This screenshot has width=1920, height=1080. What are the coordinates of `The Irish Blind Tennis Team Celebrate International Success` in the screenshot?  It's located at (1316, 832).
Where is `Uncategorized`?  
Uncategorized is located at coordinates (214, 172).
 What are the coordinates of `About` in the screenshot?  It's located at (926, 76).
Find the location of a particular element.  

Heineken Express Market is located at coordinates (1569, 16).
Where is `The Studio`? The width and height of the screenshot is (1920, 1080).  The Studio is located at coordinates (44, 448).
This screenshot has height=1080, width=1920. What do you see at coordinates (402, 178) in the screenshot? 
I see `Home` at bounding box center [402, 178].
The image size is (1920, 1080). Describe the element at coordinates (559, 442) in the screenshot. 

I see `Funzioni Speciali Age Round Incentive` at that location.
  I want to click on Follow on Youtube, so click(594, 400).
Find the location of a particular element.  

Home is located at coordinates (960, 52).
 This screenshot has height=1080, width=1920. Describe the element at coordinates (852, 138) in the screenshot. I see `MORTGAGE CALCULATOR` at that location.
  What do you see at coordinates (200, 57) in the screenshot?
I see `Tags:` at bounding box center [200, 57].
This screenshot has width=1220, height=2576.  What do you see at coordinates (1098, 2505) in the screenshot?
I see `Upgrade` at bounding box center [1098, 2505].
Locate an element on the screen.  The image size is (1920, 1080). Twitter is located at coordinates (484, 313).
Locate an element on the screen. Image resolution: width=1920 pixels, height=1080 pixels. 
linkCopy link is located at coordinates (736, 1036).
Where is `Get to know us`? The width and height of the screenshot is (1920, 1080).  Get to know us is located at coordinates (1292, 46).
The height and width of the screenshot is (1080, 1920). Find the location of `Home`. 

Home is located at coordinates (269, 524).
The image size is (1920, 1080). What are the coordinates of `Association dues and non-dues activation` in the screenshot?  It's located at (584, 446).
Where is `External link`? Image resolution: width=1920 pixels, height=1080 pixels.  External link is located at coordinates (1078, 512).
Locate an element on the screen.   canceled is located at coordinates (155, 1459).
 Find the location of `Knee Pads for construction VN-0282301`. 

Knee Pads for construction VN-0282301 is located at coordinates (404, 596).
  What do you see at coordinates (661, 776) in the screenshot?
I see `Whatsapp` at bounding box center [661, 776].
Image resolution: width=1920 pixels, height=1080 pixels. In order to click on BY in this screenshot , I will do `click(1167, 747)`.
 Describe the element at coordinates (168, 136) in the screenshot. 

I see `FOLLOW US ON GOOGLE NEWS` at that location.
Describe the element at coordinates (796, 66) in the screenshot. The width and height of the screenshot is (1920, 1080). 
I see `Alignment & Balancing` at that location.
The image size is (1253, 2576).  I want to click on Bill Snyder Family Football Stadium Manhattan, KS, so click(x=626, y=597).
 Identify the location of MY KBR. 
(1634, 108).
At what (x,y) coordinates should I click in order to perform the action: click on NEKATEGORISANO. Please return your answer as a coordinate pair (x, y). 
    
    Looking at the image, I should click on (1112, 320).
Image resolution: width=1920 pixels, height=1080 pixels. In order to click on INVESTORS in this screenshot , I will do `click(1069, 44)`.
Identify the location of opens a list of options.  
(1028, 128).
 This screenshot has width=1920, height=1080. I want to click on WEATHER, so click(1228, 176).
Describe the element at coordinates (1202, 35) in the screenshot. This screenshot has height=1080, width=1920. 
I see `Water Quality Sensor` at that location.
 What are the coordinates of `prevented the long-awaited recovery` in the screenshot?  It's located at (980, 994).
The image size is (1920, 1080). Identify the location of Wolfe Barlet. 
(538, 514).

------------------------------------------------------------------------

# [Given problem]
Recast the lines above as a numbered list, starting at the line that contains "At what (x,y)" and stopping after the line that contains "at (980, 994).". Leave out any blank lines.

# [Written solution]
1. At what (x,y) coordinates should I click in order to perform the action: click on NEKATEGORISANO. Please return your answer as a coordinate pair (x, y). 
2.     Looking at the image, I should click on (1112, 320).
3. Image resolution: width=1920 pixels, height=1080 pixels. In order to click on INVESTORS in this screenshot , I will do `click(1069, 44)`.
4. Identify the location of opens a list of options.  
5. (1028, 128).
6.  This screenshot has width=1920, height=1080. I want to click on WEATHER, so click(1228, 176).
7. Describe the element at coordinates (1202, 35) in the screenshot. This screenshot has height=1080, width=1920. 
8. I see `Water Quality Sensor` at that location.
9.  What are the coordinates of `prevented the long-awaited recovery` in the screenshot?  It's located at (980, 994).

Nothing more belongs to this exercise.